DIRECTIONS FOR THIS TASK: Reproduce, exactly and in full, the lines from the one with "This screenshot has" through the one with "Switch to the" in the data below; drop pictures.

PROVIDED DATA:
§ §
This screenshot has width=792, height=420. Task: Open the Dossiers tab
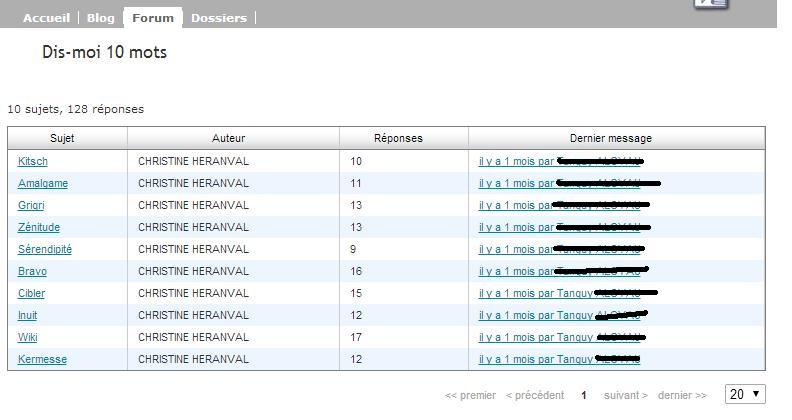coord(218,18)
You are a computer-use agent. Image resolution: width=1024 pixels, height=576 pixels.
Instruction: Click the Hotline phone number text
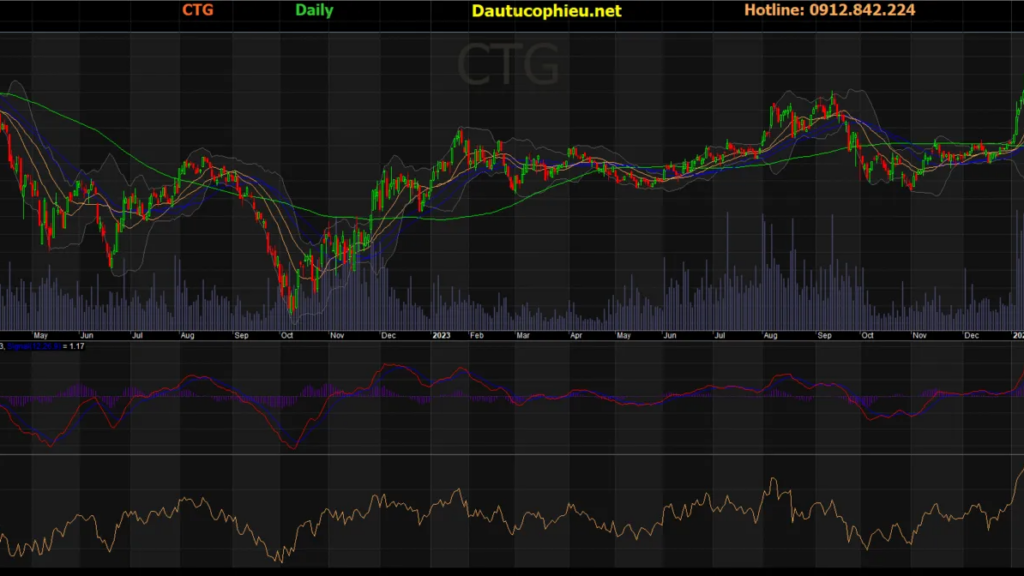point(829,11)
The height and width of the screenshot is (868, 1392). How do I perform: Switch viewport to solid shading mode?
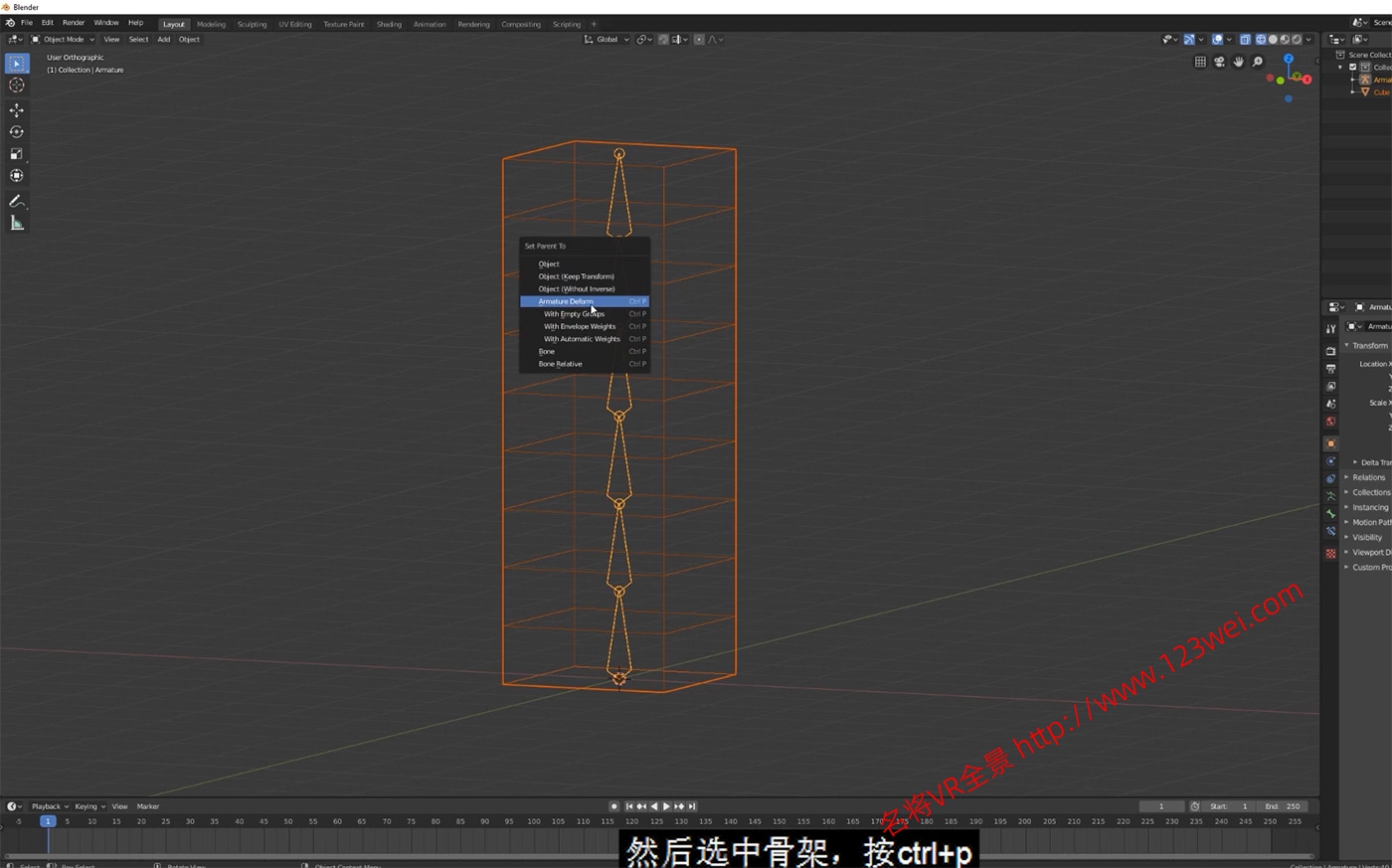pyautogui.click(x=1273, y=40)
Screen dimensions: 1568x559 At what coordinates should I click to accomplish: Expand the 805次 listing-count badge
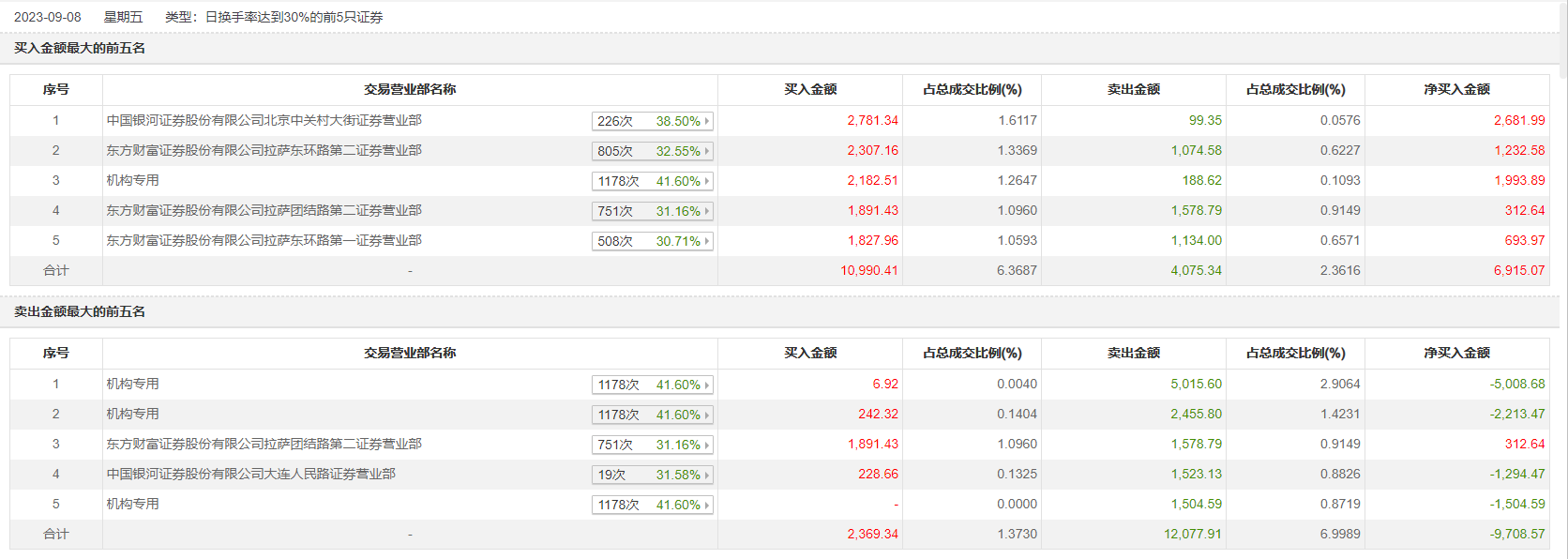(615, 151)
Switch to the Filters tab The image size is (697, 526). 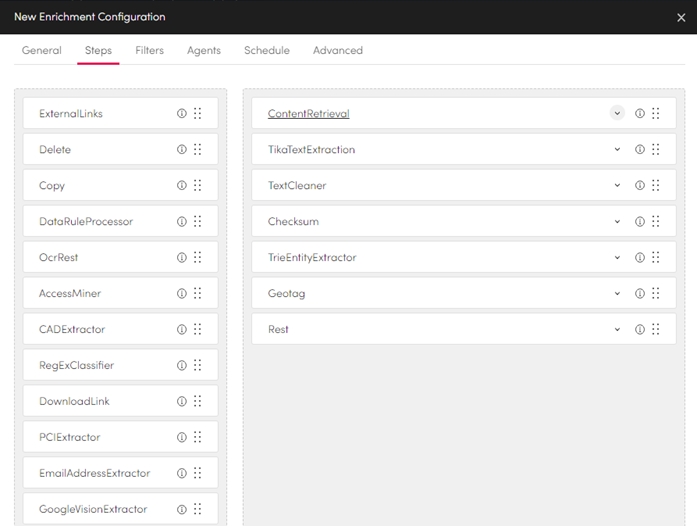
§ §
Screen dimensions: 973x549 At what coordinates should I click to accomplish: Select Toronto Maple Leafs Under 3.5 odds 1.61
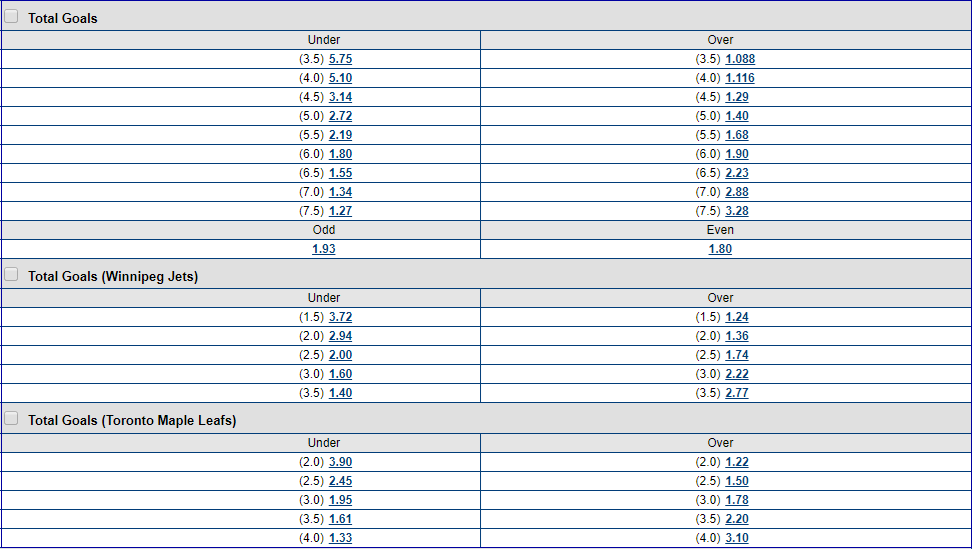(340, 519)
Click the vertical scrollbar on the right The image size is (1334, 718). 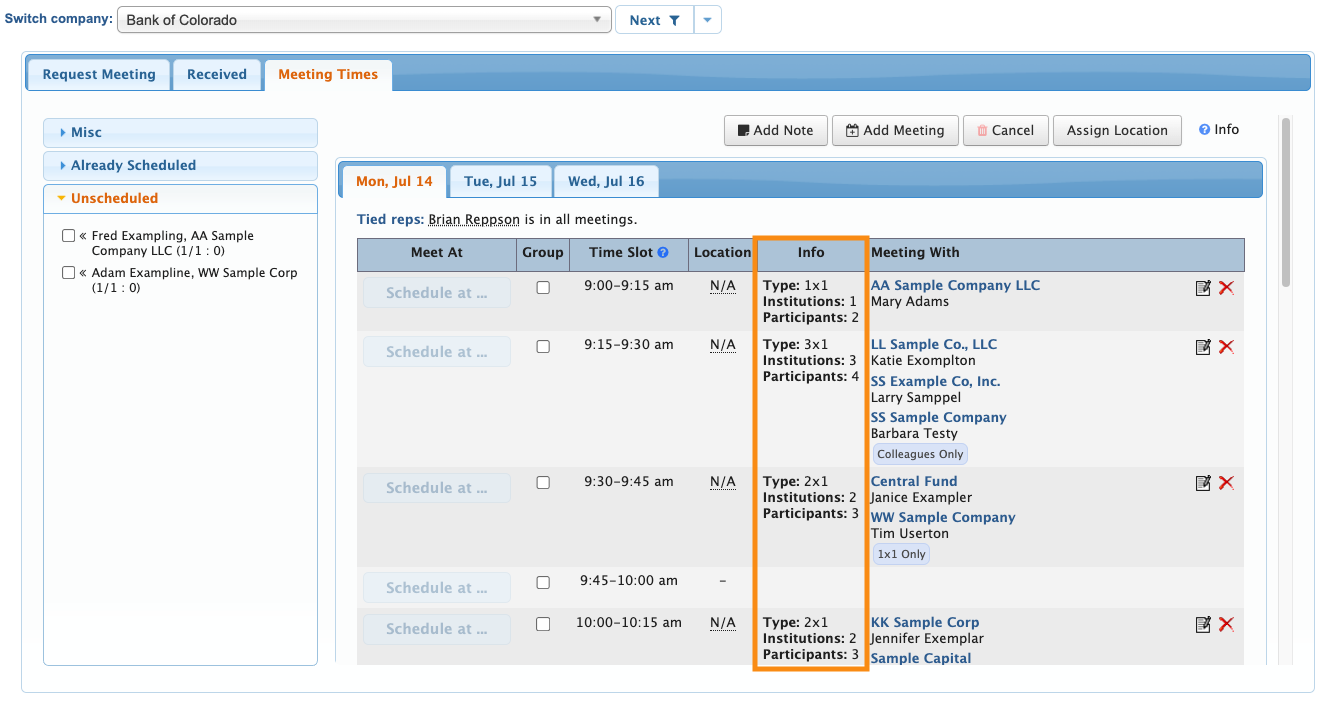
§ §
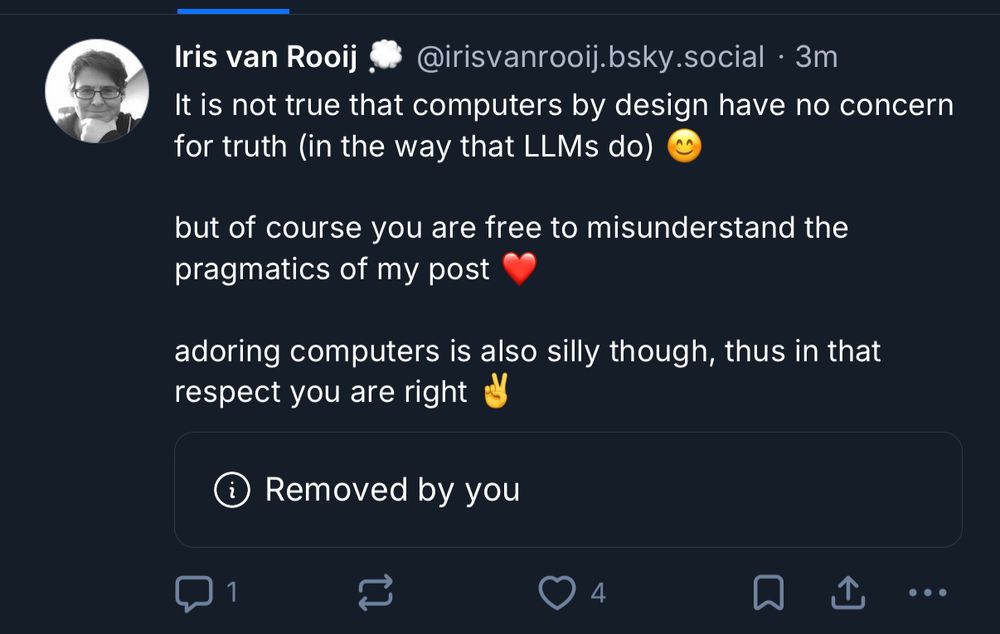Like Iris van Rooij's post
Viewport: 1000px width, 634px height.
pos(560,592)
§ §
SOLUTION TO THIS PROBLEM:
This screenshot has width=792, height=420. Task: Open the Dossiers tab
coord(218,18)
You are a computer-use agent. Image resolution: width=1024 pixels, height=576 pixels.
Instruction: Click the Hotline phone number text
point(829,11)
The height and width of the screenshot is (868, 1392). How do I perform: Switch viewport to solid shading mode?
pyautogui.click(x=1273, y=40)
Screen dimensions: 1568x559 At what coordinates should I click to accomplish: Expand the 805次 listing-count badge
(615, 151)
Switch to the Filters tab The image size is (697, 526). 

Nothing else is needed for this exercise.